Indeed, through such a labor of love we can achieve redemption. The Jerusalem Talmud compares the verses here with those in the incident of the golden calf, saying, “Can we read these and not shudder? ‘For good’ — ‘every willing heart brought’ [that is, for the Mishkan]. ‘For evil’ — ‘all the people broke off their ornaments’ [for making the golden calf].”

The midrash expands on this, specifically marking the generosity of the Israelites for the support of the artisans’ work as a form of atonement for earlier giving their gold for idolatry. It explains that this latter generosity translated ugliness into beauty — not only of the things that the artists created, but that the generosity in giving to support the artists’ work actually acted to beautify the people themselves and transform them internally.

We are often, as a society, given to think of the arts as something extra, perhaps even vain in nature. But our Torah portion goes out of its way to valorize the work of the artists. It describes them in highly laudatory terms “chacham-lev” — wise-hearted.

Perhaps the Torah wishes to remind us that such skilled work has the capacity not only to decorate, but actually to elevate us and to turn our souls toward the work for which they are destined — the work of the Mishkan: praise of God and God’s works; doing what is right, just and good; making the world a fit place for God to dwell in.

This is the idea behind the National Endowment for the Arts: that art challenges and provokes and raises us beyond ourselves.
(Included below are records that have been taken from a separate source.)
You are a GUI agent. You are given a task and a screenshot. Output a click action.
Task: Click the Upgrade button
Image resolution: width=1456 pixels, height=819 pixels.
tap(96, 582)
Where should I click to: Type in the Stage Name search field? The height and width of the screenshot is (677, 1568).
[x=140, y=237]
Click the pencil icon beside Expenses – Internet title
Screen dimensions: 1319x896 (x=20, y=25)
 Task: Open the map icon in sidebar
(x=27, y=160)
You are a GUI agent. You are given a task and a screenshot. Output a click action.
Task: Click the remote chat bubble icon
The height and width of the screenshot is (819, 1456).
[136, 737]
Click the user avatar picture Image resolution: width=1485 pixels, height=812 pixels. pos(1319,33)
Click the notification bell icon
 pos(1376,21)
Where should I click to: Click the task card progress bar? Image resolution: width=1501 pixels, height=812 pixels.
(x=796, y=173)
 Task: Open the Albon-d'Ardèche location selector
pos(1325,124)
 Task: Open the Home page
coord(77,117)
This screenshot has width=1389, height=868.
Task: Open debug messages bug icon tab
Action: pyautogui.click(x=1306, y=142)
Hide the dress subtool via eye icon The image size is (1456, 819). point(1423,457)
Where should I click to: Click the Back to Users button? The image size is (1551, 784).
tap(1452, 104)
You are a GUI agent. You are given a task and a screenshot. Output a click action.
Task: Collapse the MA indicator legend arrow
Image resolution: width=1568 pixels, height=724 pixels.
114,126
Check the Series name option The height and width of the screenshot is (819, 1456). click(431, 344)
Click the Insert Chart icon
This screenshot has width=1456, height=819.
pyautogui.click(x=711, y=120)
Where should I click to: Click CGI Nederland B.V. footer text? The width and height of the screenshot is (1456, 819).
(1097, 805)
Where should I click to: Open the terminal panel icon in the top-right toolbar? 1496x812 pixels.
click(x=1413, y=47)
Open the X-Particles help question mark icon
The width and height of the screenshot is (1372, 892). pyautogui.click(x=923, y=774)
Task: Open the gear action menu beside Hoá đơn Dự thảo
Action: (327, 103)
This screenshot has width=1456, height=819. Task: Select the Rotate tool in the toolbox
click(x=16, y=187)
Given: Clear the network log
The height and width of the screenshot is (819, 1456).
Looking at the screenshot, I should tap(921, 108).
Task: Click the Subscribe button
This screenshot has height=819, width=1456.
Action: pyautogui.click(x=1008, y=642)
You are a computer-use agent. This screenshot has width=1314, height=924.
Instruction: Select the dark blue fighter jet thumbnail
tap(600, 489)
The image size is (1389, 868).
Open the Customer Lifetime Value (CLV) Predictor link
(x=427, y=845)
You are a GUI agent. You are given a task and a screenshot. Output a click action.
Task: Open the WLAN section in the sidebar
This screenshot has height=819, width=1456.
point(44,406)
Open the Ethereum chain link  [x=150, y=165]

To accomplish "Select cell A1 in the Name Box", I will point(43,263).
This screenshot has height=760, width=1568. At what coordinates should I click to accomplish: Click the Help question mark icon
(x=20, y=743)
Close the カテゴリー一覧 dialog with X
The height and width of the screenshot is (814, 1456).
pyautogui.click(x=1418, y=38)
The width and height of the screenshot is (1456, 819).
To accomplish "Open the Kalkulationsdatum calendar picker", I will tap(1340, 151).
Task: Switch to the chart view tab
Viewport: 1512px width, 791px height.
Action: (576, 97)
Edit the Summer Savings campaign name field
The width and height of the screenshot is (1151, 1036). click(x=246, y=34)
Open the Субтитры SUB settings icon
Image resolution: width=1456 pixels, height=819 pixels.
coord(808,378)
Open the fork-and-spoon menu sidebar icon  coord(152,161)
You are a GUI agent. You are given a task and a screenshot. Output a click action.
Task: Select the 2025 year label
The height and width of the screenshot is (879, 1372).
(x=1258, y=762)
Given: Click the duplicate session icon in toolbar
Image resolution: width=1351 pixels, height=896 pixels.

That art is an important part of the building of a just society. But our portion also reminds us that such work is not only the work of those whose hands shape, and whose hearts envision. It is also the work of the society itself, which should give generously to support such work, and should support it generously “nadiv-lev,” so much so that “the people were restrained from bringing” (Exodus 36:6).

It is through such work that we build the Mishkan, through our love for ornamenting our obligations to one another and to God, that the people themselves, as a society, are elevated.

Rabbi Alana Suskin is director of strategic communications for Americans for Peace Now.